Google’s desire to appear hard-pressed in the search world is understandable, given the growing anti-trust scrutiny coming its way right now. But from an advertiser standpoint, it’s worth taking time to better understand the reality behind today’s paid search landscape, as it has implications for how brands and agencies think about and spend within this important category. Here are three things to keep in mind:
6% isn’t piddly—it’s extremely powerful.
Google’s economist justified his “tough business” sentiment with the notion that Google “can only sell 6 percent” of its search real estate. That seems to make his point at a high level, but if you dig a little deeper, it doesn’t hold much water. While Google might have us believe it’s just “giving away” 94 percent of its search real estate, that mere 6 percent it retains is everything when it comes to search. This is particularly true on mobile screens, where paid search garners more than half of all clicks. Overall, organic reach in search is at the lowest it’s ever been.
Google makes the rules.
Also, keep in mind that if Google truly had financial troubles in the search realm, it could simply rewrite the rules. If 6 percent real estate monetization isn’t enough, there’s nothing keeping the company from increasing that to 9 percent. Rather, in 2016, the company killed off its right-hand rail inventory and hardly missed a beat. The company might make such moves as an apparent service to its users, but make no mistake: Google sets the expectations for user experience, and it does so with an eye toward the bottom line. In fact, after the search giant killed off its right-hand rail, other search engines eventually had to do the same, just to keep pace with the new user expectations that Google set.
The necessity of paid search is only growing.

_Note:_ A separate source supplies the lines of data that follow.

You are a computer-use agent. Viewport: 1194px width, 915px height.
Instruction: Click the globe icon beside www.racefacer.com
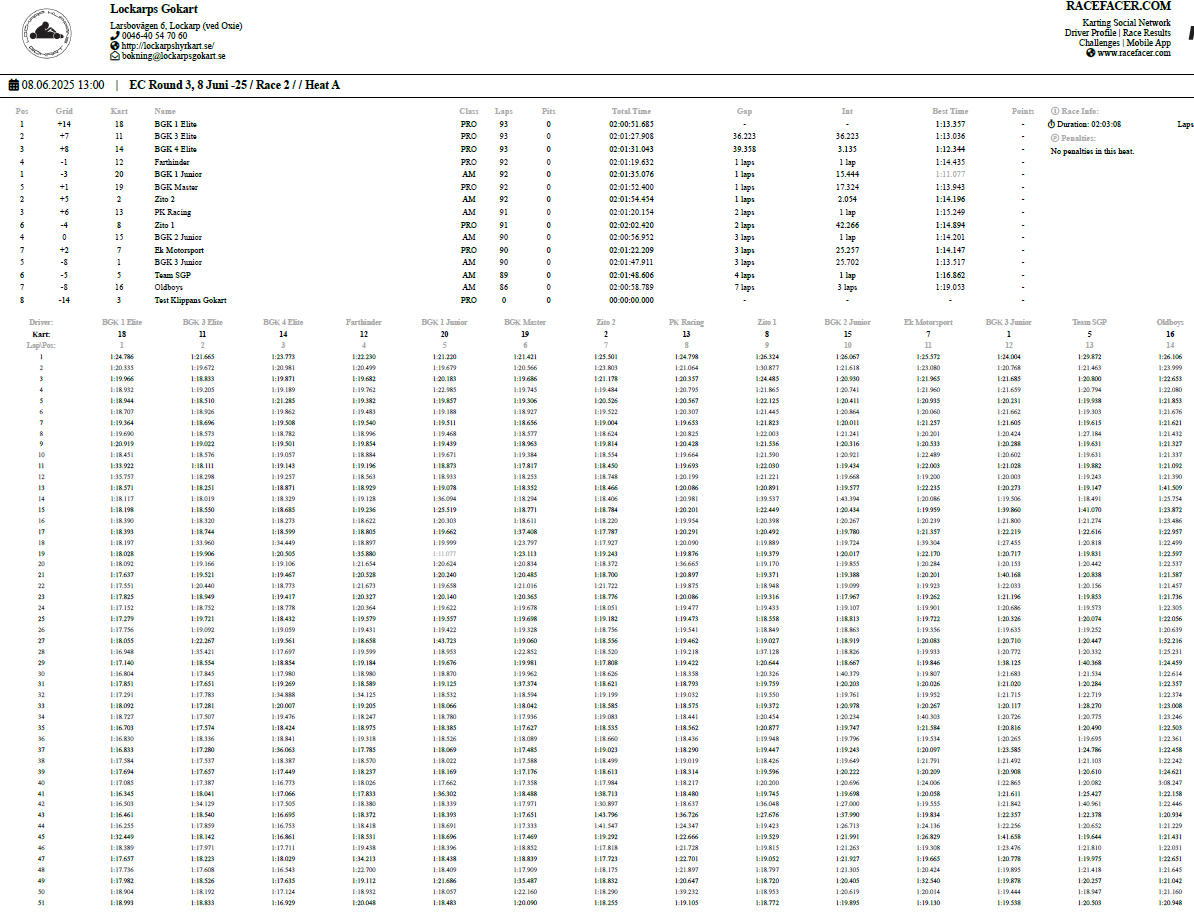click(x=1091, y=53)
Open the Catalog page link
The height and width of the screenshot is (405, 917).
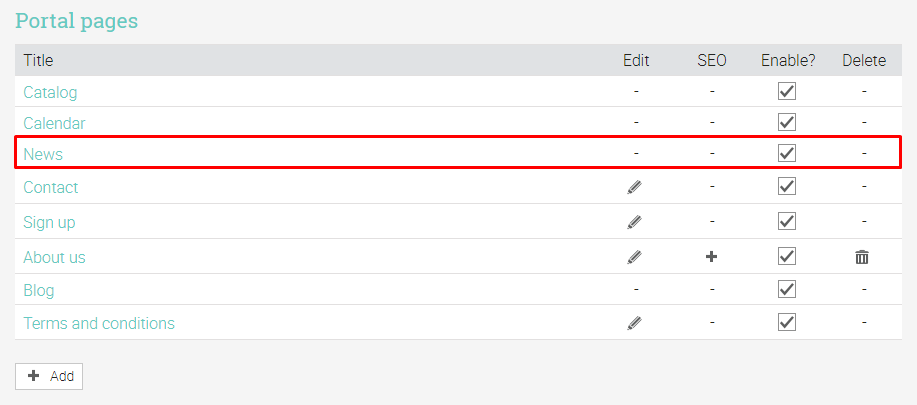(x=50, y=92)
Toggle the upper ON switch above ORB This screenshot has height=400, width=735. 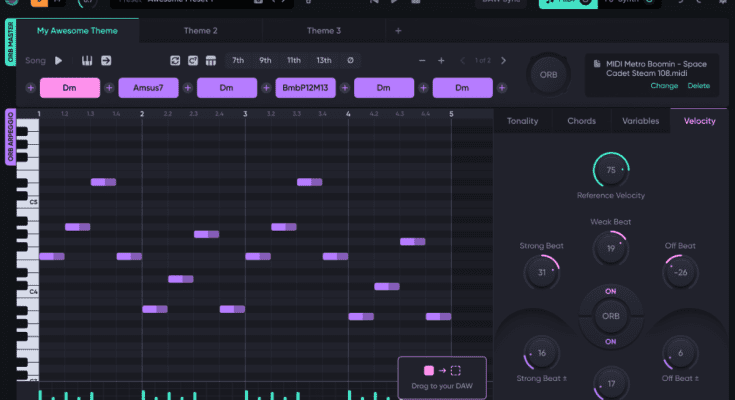pos(610,292)
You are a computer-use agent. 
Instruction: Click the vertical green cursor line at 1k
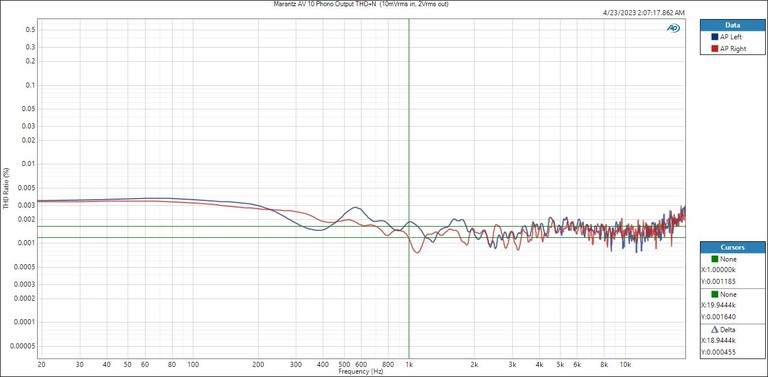pos(409,147)
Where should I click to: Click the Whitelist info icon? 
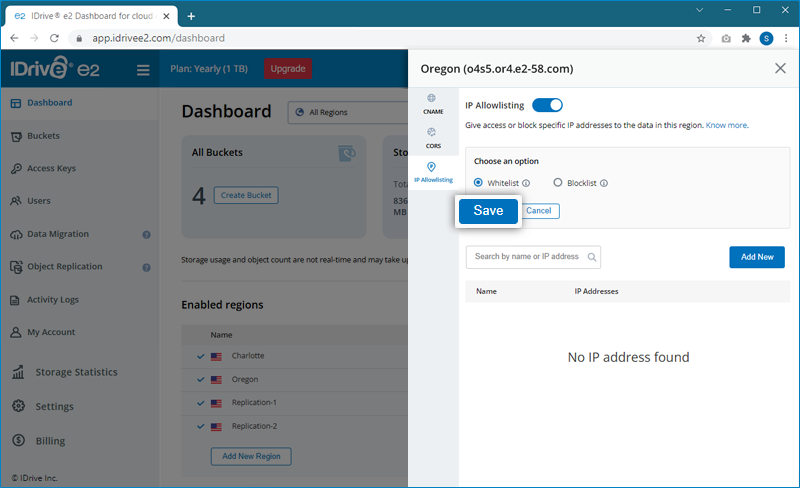(526, 183)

This all points to one overarching truth for advertisers: Paid search is becoming more important to brands’ overall digital marketing efforts. The rules of organic search—which Google also writes and can change at will—remain opaque. Organic SEO, while important, remains a long-term play that is a particularly hard nut to crack for smaller companies and brands. Although Google might have regulators believe otherwise, the world of search is becoming more and more of a pay-to-play proposition.
Competition for paid search placements continues to rise, as do CPCs. As the voice search and wearables markets mature, the search game will continue to evolve, and all signs point to it doing so in ways that favor Google’s paid search business.
Ultimately, search is not a tough business for Google. It’s a tough business for advertisers. It requires attention, expertise and—above all—continual investment. Are you planning and budgeting accordingly?